Je
soupçonne Federico Fellini de n'avoir créer ce film que pour
pouvoir inclure cette incroyable séquence documentaire tournée dans
les tunnels en construction du métro de Rome. Au mi-temps de
Fellini-Roma, le cinéaste et une partie de son équipe, casque sur
la tête, découvrent les travaux sous-terrains, il pénètrent dans
les entrailles de la ville comme une immersion dans le ventre de la
louve, ils parcourent dans des wagons un long trajet.
Les
travaux du métro romain avaient déjà commencé 20 ans plus tôt,
il en explique la raison : les vestiges antiques qui peuplent le
ventre de la ville. A chaque découverte archéologique, le parcours
doit changer. Là, derrière un mur une fresque immense, des dizaines
de portraits de pied de femmes et d'hommes romains.
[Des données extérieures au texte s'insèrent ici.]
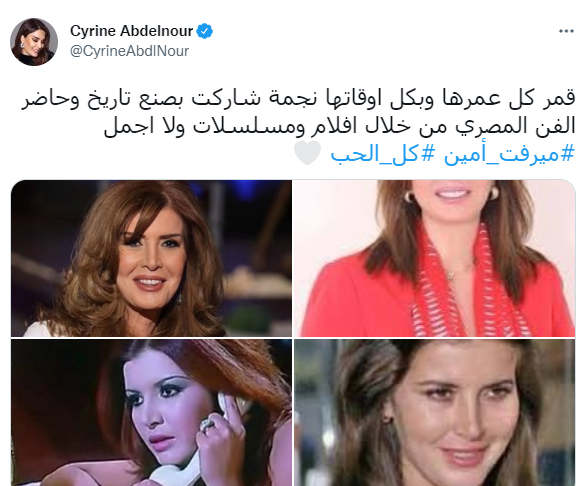Click the blue verified badge icon
The image size is (580, 486).
pos(205,31)
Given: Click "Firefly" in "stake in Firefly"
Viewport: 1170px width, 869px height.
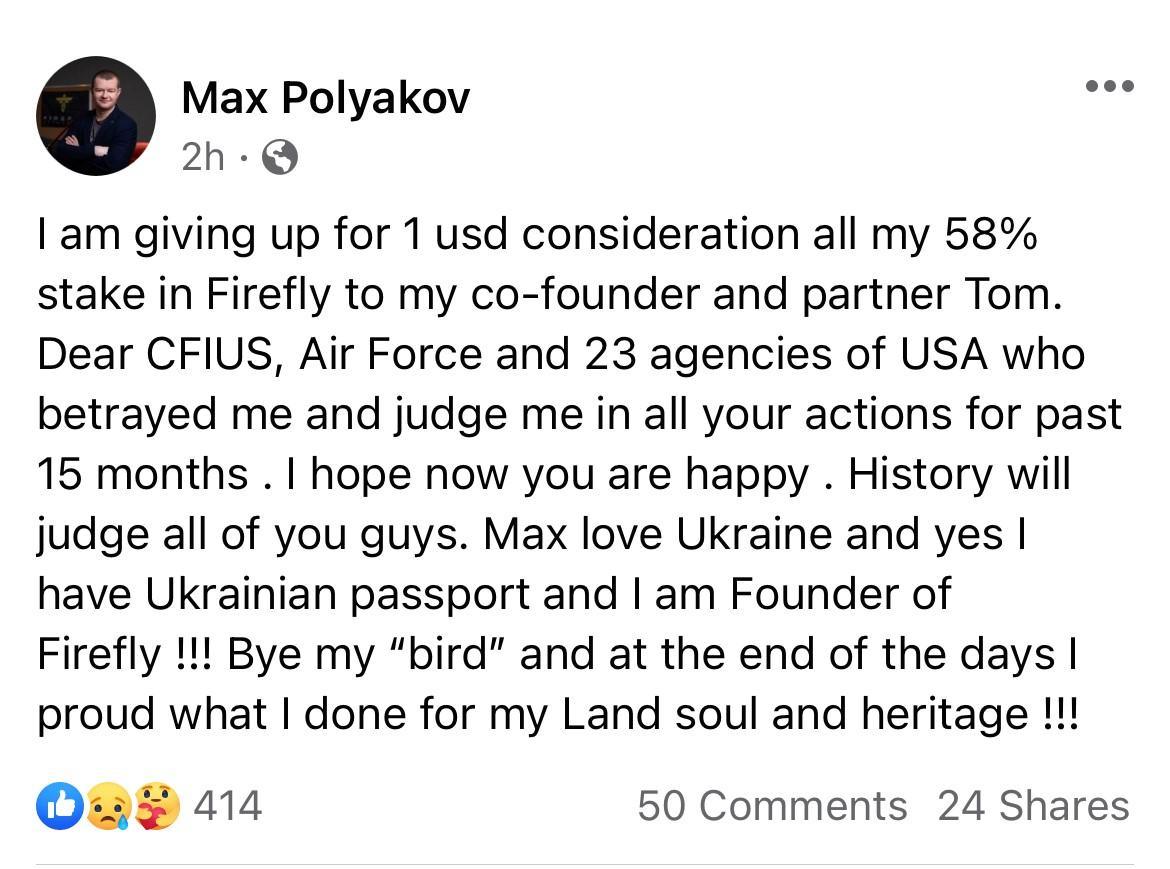Looking at the screenshot, I should 268,295.
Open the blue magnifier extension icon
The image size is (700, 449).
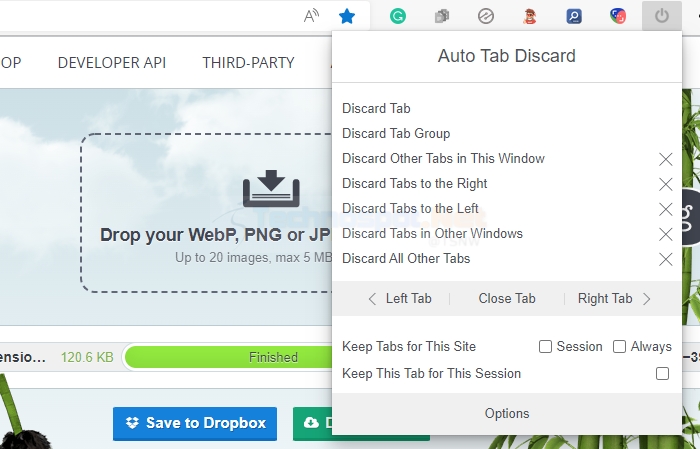pyautogui.click(x=574, y=17)
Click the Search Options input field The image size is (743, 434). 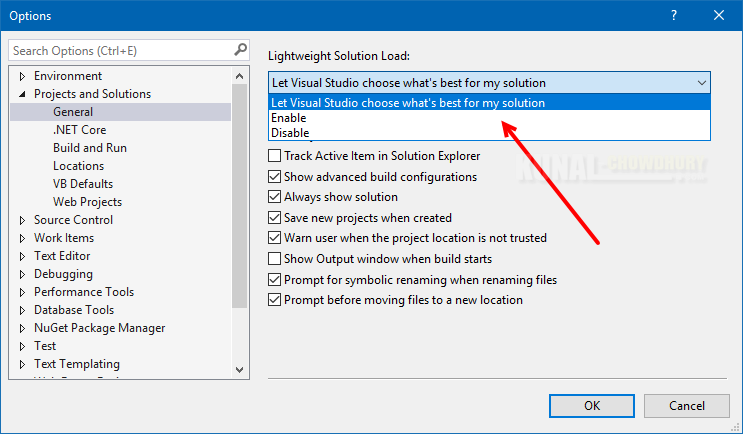tap(120, 50)
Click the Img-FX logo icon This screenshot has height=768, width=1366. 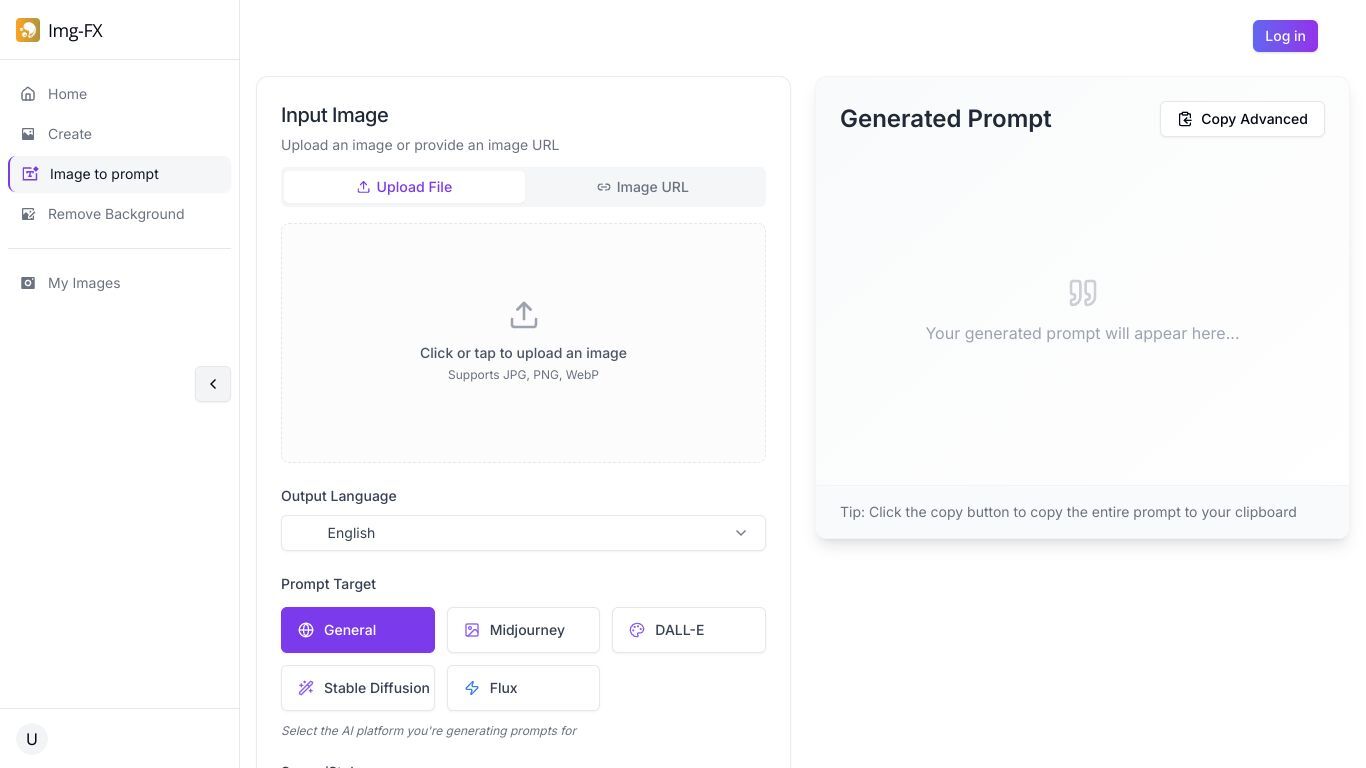click(28, 30)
C'est un échange
entre les siècles, les antiques Romains observent ces fous de 1972
qui creusent leur dernière demeure.
L'air,
avec ce son de vent tellement familier des films de Fellini,
s'engouffre dans les chambres des fresques et les visages, les toges
et les parures commencent à disparaître. Ce sont des personnages
tout droit sortis du Satyricon, de l'imaginaire du cinéaste. Tout
cela est de l'ordre du Merveilleux, relève de la magie malgré la
tristesse de voir ce monde englouti par la fraise perceuse du Rome
moderne et de ce métro.
Ces
figures typiquement felliniennes se retrouvent tout au long du film
dans des longues séquences qui se substituent à un récit en bonne
et due forme. Tout commence à Rimini avec l'enfance de Federico. Il
est marqué par deux éléments qui vont construire sa vie. Une leçon
de catéchisme en diapos à l'école, l'une des diapos mise là par
erreur représente une femme gironde, soudain tous les enfants
s'éveillent devant les curés qui tentent de corriger leur bévue.
Le
deuxième souvenir marquant et indélébile est tout simplement une
séance de cinéma. Amarcord le film suivant de Fellini, se
termine par la projection d'un film interrompu par l'arrivée de la
neige, spectacle plus important que le film aux yeux de tous. Dans
les rues de Rimini, les affiches des films américains promettent
l'évasion dans cette Italie déjà mussolinienne mais pas encore
tout à fait perdue (là aussi le terme englouti comme pour les
personnages des fresques fonctionne).
On
retrouve le double de Federico à Rome en 1939 puis en 1943. Il a
beau porter un joli costume blanc, être un dandy, ce qui ressort de
son arrivée est l'écho de la défaite annoncée du fascisme, tout
le monde parle du débarquement des alliés en Sicile, les
informations sont données par un camelot qui vient interrompre un
spectacle burlesque et comique, des trémolos dans la voie il annonce
que le Duce sera victorieux des Américains, mais personne n'est
dupe.
Ces
longues séquences de 1939, des 20 ans de Federico sont d'une beauté
phénoménale. Le spectacle de music-hall montre une horde d'hommes
en rut, en manque de corps féminin. Les artistes de cabaret sont
insultés par les hommes qui veulent voir les danseuses. La séquence
dans le bordel montre la maîtrise du chaos humain par le cinéaste,
les hommes font le marché aux filles qui défilent devant eux dans
un bouhaha immense et ininterrompu jusqu'à la pause des prostituées.
Les
séquences contemporaines, à l'image de celle du métro, confronte
systématiquement l'ancien et le récent. L'arrivée de la caméra
portée par une grue, sous la pluie, se termine dans un bouchon et
soudain on découvre le Colisée quand la caméra panote. Fellini
filme les places les plus touristiques mais remplit ces lieux de
hippies, finalement les héritiers actuels des personnages de son
Satyricon et de ceux de la fresque du métro.
Reste
la séquence la plus connue et la plus satirique de Fellini-Roma,
celle du défilé des ecclésiastiques. Elle débute dans la
poussière, on l'enlève des portraits défraîchis des cardinaux aux
gueules dégénérées. Les invités prennent place sur des fauteuils
rouges avant que le défilé ne commence. La séquence arrive juste
après celle du bordel et somme toute les deux défilés ne sont pas
si éloignés l'un que l'autre.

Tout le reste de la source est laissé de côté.